网页数据采集入库后,增量流入我们的计算平台做实时的元数据抽取,这里我们可以选用函数计算,当有新增页面需要提取时触发函数计算的托管函数进行网页元数据抽取。抽取后的结果进入存储系统持久化后,同时推送至MaxCompute进行舆情分析,例如情感分析,文本聚类等。这里可能会产生一些舆情报表数据,用户情感数据统计等结果。舆情结果会写入存储系统和搜索引擎,部分报表,阈值报警会被推送给订阅方。搜索引擎的数据提供给在线舆情检索系统使用。

在介绍完整体架构后,下面我们看下在阿里云上如何做存储选型。

存储选型

通过架构介绍我们再总结一下对存储选型的要求:

可以支撑海量数据存储(TB/PB级别),高并发访问(十万TPS~千万TPS),访问延时低。 
业务随着采集订阅的网页源调整,采集量会动态调整。同时一天内,不同时间段爬虫爬下来的网页数也会有明显波峰波谷,所以数据库需要可以弹性扩展,缩容。 
自由的表属性结构,普通网页和社交类平台页面的信息我们需要关注的属性可能会有较大区别。灵活的schema会方便我们做扩展。 
对老数据可以选择自动过期或者分层存储。因为舆情数据往往关注近期热点,老的数据访问频率较低。 
需要有较好的增量通道,可以定期把新增的数据导出至计算平台。上面的图中有三段红色虚线,这三部分都有个共同的特点需要可以实时的把增量导至对应的计算平台做计算,计算后的结果再写入对应的存储引擎。如果数据库引擎本身就支持增量,则可以很大程度简化架构,减少之前需要全量读区筛选增量,或者客户端双写来实现得到增量的逻辑。 
需要可以有较好的搜索解决方案(本身支持或者可以数据无缝对接搜索引擎)。 
有了这些需求后,我们需要使用一款分布式的NoSQL数据来解决海量数据的存储,访问。多个环节的增量数据访问的需求,业务的峰值访问波动进一步确定弹性计费的表格存储是我们在这套架构中的最佳选择。表格存储的架构介绍可以参考表格存储数据模型

TableStore(表格存储)相比同类数据库一个很大的功能优势就是TableStore(表格存储)有较完善的增量接口,即Stream增量API,Stream的介绍可以参考表格存储Stream概述。场景介绍可以参考Stream应用场景介绍,具体API使用可以参考JAVA SDK Stream。有了Stream接口,我们可以很方便的订阅TableStore(表格存储)的所有修改操作,也就是新增的各类数据。同时我们基于Stream打造了很多数据通道,对接各类下游计算产品,用户甚至不需要直接调用Stream API,使用我们的通道直接在下游订阅增量数据,自然的接入了整个阿里云的计算生态。针对上面架构中提到的函数计算,MaxCompute,ElasticSearch和DataV,TableStore(表格存储)都已经支持,具体使用可以参考:

Stream和函数计算对接 
Stream和MaxCompute 
Stream和Elasticsearch 
通过DataV展示表格存储的数据 
TableStore(表格存储)在属性列上,是自由的表结构。针对舆情分析这个场景,随着舆情分析算法的升级我们可能会新增属性字段,同时针对普通网页和微博这类社交页面的属性也可能不尽相同。所以自由表结构相比传统数据库可以很好的匹配我们这个需求。

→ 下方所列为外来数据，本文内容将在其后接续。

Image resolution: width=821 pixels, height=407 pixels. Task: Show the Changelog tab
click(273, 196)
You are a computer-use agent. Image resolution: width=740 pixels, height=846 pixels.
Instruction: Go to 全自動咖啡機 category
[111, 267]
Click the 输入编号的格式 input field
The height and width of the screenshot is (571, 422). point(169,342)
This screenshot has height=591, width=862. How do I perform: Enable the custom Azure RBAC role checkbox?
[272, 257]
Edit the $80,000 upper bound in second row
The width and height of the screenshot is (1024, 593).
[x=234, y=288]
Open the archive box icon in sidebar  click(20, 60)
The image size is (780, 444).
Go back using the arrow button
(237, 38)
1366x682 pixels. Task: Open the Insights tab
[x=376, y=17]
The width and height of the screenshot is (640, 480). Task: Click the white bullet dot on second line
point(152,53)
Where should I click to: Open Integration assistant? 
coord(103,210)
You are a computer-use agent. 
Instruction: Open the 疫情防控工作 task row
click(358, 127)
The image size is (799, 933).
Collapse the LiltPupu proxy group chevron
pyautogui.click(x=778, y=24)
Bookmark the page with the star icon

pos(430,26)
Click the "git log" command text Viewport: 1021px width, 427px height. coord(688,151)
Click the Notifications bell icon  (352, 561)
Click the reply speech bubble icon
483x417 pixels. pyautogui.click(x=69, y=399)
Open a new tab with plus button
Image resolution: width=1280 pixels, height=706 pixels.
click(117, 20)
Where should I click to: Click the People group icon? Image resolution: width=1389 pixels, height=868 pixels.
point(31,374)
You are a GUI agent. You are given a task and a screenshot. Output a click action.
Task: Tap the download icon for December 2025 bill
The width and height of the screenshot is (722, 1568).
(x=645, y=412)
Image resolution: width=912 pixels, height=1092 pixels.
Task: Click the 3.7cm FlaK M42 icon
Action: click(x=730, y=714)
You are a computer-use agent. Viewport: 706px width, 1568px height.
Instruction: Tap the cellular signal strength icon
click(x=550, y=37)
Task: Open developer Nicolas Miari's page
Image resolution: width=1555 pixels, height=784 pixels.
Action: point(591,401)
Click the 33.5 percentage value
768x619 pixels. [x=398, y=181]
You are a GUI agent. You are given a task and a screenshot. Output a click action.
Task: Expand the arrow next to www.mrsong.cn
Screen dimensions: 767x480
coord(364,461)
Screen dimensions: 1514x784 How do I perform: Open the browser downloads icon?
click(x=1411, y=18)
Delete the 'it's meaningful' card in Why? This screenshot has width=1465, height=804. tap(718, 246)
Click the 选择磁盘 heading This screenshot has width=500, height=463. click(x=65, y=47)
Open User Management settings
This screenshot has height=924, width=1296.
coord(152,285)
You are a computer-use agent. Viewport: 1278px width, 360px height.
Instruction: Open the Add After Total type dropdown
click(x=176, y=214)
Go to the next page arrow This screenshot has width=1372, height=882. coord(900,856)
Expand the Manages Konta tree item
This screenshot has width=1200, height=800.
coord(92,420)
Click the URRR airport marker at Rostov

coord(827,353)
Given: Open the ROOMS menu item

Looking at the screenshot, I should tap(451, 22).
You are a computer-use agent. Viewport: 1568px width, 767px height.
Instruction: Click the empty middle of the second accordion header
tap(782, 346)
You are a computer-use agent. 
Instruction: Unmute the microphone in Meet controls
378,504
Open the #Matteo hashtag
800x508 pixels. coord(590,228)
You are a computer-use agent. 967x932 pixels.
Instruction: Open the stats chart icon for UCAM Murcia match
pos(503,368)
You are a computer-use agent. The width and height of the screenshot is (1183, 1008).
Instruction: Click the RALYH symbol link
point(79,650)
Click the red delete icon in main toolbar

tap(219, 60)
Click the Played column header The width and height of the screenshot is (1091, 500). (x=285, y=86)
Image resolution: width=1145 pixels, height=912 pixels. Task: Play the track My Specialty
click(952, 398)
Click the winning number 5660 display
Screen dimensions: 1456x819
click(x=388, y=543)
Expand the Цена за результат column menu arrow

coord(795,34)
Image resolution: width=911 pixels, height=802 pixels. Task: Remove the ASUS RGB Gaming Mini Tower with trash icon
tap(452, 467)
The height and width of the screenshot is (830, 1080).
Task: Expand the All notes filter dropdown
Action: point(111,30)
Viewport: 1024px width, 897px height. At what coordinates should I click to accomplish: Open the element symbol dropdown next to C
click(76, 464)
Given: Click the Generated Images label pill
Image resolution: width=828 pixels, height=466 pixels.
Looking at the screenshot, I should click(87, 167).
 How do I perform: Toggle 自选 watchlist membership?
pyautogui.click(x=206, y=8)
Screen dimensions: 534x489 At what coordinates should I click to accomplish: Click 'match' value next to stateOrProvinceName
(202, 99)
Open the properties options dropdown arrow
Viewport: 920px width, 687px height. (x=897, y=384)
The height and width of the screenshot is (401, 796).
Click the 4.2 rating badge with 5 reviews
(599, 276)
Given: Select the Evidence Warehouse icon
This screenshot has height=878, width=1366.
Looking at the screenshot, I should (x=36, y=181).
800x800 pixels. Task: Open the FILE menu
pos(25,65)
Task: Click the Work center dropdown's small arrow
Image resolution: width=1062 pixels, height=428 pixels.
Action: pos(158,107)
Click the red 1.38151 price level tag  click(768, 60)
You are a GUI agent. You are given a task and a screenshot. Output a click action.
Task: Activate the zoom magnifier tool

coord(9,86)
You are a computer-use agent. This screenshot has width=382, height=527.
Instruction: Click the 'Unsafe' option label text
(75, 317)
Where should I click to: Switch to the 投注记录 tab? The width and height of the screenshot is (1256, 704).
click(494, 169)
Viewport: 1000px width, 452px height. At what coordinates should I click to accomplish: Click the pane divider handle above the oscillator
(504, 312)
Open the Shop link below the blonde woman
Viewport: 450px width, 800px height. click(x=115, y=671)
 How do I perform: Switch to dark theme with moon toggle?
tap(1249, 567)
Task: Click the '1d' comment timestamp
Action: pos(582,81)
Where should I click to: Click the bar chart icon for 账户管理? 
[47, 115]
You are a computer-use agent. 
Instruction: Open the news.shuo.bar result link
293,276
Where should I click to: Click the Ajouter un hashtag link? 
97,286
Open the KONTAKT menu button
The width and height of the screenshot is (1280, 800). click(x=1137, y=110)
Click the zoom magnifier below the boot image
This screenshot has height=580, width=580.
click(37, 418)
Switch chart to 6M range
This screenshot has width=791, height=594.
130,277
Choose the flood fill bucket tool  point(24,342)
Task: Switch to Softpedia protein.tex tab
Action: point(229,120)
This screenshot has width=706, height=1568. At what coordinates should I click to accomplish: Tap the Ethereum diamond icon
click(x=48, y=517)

In the architecture, we have three repository requirements. They are the original page library, the structured metadata database and the public opinion result library. The first two are generally an offline storage and analysis library, and the last one is an online database. They have different requirements for access performance and storage cost. Table Store has two types of instance types that support storage tiering, high performance and capacity. High performance is suitable for scenarios with multiple writes and multiple reads, that is, as online business storage. The capacity type is suitable for scenarios with more writes and fewer reads, that is, offline business storage. Their single-line write latency can be controlled within 10 milliseconds, and read high performance can be maintained at the millisecond level. TableStore also supports TTL and sets the table-level data expiration time. According to the demand, we can set the TTL of the public opinion results, only provide the query of recent data, and the older public opinion will be automatically expired and deleted.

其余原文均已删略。